Cette phase de modélisation de deux ans est arrivée à son terme en mai dernier. Vient à présent l’opérationnalisation. Le premier des sites de production d’hydrogène doit sortir de terre au nord de l’Espagne, d’ici 2025.
Ce qui ne veut pas dire que le sujet hydrogène est clos pour CVA, bien au contraire. « On est à un moment historique de la production d’hydrogène vert pour deux raisons. La très forte décroissance des prix des énergies renouvelables. Ils étaient à plus de 100€ à 150€ mégawatt-heure pour des projets solaires en Europe du Sud avant 2010. Ils vont être à moins de 20 euros du mégawatt-heure. Puis, il y a les bonnes perspectives de baisse des coûts de l’électrolyse (qui décompose l'eau en dioxygène et dihydrogène gazeux, ndlr) avec la massification de la taille des projets et l’apparition de 'gigafactories' chez les équipementiers », dit Matthieu Crest, partner énergie chez CVA et tête de pont de la mission HyDeal.

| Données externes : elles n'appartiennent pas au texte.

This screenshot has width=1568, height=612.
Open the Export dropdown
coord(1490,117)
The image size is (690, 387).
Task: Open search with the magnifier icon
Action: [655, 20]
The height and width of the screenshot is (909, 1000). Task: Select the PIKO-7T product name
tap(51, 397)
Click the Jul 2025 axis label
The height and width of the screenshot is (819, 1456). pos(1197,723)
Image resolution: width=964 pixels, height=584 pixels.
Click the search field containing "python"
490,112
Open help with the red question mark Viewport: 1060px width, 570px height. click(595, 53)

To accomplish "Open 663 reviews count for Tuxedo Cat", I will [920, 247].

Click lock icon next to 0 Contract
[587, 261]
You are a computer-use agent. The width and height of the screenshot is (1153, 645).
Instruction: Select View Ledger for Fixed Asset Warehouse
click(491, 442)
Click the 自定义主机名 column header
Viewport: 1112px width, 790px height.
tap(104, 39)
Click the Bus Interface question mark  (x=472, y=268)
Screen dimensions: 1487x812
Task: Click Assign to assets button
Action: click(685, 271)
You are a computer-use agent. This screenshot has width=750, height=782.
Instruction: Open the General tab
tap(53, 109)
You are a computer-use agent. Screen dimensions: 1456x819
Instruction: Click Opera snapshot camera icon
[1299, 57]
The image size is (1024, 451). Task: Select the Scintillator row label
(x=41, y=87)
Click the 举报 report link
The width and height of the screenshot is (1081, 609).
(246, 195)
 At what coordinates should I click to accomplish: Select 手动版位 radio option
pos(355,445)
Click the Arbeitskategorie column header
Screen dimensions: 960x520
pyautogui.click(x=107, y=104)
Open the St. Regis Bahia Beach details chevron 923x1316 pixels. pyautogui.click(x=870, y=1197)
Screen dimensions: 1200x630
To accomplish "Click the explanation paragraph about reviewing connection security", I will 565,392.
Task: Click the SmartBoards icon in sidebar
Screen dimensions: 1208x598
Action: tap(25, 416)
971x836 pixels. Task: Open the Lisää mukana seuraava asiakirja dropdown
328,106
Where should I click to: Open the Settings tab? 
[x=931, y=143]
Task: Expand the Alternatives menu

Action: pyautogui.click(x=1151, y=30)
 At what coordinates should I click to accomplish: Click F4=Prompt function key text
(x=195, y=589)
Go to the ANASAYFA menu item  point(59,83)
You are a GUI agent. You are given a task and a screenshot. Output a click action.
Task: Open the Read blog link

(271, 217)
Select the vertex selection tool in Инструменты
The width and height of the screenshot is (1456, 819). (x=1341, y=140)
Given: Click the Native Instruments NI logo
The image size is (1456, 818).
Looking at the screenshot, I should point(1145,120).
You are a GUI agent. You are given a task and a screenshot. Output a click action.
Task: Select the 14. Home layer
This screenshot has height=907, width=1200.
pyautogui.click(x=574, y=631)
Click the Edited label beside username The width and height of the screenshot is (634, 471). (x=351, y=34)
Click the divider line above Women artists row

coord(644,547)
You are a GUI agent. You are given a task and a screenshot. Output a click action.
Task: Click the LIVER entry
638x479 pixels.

Pour quelques années encore, l’associé estime que l’hydrogène appellera des missions de réflexion stratégique. D’ailleurs, l’ampleur d’HyDeal a fait des curieux : le cabinet a récemment travaillé à répliquer le modèle de consortium en Californie. L’hydrogène représente pour l’heure 10 % environ des missions de la practice énergie et utilités de CVA dans le monde.
Cinquante nuances d’hydrogène
L’hydrogène peut être extrait de diverses sources, plus ou moins polluantes :
Les plus polluantes
- Hydrogène brun : extrait du lignite, un charbon jeune.
- Hydrogène noir : extrait du charbon.
Les moins polluantes
- Hydrogène gris : extrait du méthane.
- Hydrogène bleu : extrait du méthane, avec stockage du dioxyde de carbone émis.
Encore moins polluantes
- Hydrogène vert : par électrolyse de l’eau, l’électricité utilisée étant d’origine renouvelable hydraulique, éolienne ou photovoltaïque.